Second, China itself might be subject to much more criticism and significant political pressure from the international community. The tribunal (2015, 40) stressed that ‘China is a Party to the arbitration and is bound under international law by any awards rendered by this Tribunal’. Much earlier, before the issuance of the award, international opinion expressed the expectation that both the Philippines and China would honour the tribunal’s decision on jurisdiction (G7 2015). China’s non-acceptance of it may well be regarded as defying an international tribunal’s order. More importantly, China’s continual nonparticipation would not affect the validity of a final award against it (UNCLOS 1982, Annex VII, Article 11; Mincai 2015, 66–67) and would not exempt it from equally bearing the expense of the tribunal with the Philippines (UNCLOS 1982, Annex VII, Article 7). If China declined to implement an unfavourable ruling, not only would the South China Sea situation become more complicated than ever before, but China would also pay a heavy political price by being branded as an international outlaw and as a state that does not respect and comply with international law, gravely damaging its international reputation as a responsible actor in the international community and directly jeopardising its position as an adherent of international law (Patterson 2014, 1245).

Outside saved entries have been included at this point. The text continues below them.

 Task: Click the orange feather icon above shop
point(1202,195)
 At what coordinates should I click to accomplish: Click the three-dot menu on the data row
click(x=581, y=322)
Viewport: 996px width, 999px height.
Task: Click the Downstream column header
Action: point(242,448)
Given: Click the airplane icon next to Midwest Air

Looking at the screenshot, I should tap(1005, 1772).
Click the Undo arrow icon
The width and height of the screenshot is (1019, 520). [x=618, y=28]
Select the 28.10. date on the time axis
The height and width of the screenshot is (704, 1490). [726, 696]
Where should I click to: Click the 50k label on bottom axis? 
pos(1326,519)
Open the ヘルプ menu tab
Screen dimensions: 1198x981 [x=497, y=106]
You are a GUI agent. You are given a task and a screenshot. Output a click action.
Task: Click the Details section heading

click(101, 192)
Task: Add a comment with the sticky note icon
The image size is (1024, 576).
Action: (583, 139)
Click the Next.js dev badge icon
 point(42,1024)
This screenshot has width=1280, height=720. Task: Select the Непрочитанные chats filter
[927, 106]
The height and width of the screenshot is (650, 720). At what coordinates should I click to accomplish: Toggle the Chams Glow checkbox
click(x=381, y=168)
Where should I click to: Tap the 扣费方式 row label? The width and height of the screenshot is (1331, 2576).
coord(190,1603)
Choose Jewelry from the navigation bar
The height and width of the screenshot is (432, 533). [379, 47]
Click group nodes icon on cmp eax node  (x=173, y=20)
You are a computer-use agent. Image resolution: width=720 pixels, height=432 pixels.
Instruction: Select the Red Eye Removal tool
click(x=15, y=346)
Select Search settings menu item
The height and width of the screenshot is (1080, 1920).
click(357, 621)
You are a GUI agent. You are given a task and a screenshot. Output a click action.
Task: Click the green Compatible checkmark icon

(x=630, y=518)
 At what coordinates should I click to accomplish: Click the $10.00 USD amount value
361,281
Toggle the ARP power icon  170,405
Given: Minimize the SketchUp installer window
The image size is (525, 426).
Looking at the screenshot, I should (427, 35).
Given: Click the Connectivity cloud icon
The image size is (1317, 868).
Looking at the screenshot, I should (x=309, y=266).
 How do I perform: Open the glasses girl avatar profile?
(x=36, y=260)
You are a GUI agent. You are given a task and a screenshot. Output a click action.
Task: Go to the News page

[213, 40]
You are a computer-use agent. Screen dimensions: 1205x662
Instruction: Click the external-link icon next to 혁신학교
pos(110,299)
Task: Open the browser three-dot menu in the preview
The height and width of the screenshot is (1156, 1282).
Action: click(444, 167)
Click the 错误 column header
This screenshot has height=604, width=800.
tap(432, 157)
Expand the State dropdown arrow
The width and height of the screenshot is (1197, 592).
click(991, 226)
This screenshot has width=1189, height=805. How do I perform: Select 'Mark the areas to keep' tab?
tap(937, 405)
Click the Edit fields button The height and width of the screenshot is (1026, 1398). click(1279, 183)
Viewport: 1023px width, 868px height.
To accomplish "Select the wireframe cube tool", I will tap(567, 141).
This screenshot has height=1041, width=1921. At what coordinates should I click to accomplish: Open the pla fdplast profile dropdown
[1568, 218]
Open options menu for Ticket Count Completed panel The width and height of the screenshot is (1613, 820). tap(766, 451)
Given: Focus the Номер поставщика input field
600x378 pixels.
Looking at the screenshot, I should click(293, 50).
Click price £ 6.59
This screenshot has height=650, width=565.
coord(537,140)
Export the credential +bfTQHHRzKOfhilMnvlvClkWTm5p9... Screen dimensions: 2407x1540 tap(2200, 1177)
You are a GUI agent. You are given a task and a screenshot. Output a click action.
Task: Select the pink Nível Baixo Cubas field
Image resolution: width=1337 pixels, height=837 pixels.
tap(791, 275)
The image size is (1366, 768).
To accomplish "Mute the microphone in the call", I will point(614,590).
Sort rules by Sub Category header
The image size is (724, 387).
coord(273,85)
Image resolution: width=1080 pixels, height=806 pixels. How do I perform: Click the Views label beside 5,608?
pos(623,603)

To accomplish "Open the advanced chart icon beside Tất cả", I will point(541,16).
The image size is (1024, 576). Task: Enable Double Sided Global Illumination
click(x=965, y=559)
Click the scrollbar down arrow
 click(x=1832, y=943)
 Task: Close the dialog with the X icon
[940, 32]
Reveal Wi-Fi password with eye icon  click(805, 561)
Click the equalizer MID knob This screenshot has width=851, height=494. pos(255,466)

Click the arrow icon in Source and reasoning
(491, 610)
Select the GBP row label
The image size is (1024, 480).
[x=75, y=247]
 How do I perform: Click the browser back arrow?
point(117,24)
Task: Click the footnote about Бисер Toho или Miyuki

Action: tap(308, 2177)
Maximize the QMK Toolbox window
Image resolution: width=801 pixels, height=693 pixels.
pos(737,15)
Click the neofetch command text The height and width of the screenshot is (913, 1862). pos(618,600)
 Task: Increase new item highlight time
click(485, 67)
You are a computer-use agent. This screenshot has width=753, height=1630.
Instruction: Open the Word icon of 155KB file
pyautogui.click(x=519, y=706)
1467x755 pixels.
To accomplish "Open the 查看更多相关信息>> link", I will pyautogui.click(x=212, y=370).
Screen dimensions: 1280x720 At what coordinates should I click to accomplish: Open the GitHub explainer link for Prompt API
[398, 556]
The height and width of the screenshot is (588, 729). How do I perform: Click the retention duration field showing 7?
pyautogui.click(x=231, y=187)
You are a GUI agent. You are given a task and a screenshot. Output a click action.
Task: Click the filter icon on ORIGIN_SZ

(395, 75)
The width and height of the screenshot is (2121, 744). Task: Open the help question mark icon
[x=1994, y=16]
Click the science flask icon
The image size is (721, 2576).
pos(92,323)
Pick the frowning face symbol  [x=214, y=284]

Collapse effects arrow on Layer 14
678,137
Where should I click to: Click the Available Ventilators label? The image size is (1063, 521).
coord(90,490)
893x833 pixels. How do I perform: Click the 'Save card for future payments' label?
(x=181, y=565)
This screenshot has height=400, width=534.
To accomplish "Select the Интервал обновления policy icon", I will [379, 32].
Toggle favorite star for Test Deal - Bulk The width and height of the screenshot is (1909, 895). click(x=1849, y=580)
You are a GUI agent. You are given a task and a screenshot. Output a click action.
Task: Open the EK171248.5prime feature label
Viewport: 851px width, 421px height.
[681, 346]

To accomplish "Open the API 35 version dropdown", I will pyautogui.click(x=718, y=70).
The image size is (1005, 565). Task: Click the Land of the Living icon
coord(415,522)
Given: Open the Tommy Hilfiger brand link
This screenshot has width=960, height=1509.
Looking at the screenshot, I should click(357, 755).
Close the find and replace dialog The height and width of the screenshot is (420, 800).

Actually, this happened to the USA following its absence from the merits proceedings of the Nicaragua case, where the ICJ judged that the USA was under an obligation to make reparations to Nicaragua for all injury caused to Nicaragua by certain breaches of obligations under customary international law and treaty law committed by the USA (ICJ 1986, 146–149). The United Nations General Assembly (, 1987, 1988, and 1989) adopted successive four-year resolutions calling on the USA for the immediate revocation of the trade embargo against Nicaragua, which was contrary to the ICJ’s judgment, and full and immediate compliance with the judgment, despite the USA’s veto of a resolution proposed on the subject in the United Nations Security Council (Security Council 1986). Indeed, in the case of the South China Sea situation, one commentator has suggested that the Philippines could take the South China Sea matter up before the United Nations General Assembly in order to seek the issuance of a resolution condemning China for its illegal use of force against Philippine vessels (Romero 2015).